━━━ PROVIDED DATA ━━━

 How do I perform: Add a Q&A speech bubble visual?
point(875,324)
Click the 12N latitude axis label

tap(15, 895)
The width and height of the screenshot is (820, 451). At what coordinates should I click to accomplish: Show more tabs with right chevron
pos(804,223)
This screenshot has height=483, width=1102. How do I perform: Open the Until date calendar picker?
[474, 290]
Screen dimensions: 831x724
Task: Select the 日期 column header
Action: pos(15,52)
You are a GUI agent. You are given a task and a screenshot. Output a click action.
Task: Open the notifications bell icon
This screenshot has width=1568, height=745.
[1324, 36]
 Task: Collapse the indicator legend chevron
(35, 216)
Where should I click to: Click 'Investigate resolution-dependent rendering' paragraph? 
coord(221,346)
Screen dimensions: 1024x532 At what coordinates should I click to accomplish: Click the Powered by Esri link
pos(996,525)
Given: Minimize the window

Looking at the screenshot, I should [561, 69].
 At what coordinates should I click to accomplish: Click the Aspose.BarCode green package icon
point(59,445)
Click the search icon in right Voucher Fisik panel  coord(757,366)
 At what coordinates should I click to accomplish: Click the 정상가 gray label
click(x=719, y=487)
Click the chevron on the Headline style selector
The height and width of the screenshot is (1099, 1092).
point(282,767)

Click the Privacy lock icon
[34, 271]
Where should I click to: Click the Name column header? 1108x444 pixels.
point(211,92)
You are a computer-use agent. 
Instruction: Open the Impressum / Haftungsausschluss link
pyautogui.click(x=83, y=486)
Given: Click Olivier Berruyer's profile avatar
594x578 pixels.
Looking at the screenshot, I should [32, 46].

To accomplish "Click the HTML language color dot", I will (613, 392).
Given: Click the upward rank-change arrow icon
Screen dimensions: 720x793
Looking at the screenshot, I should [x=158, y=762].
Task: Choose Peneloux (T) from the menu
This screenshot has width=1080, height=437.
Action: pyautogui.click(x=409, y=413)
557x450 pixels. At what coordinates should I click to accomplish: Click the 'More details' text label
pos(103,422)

━━━

## WORK TO COMPLETE
Gather all lines from the records above in which "agent" appears.

## RESULT
You are a GUI agent. You are given a task and a screenshot. Output a click action.
You are a computer-use agent. 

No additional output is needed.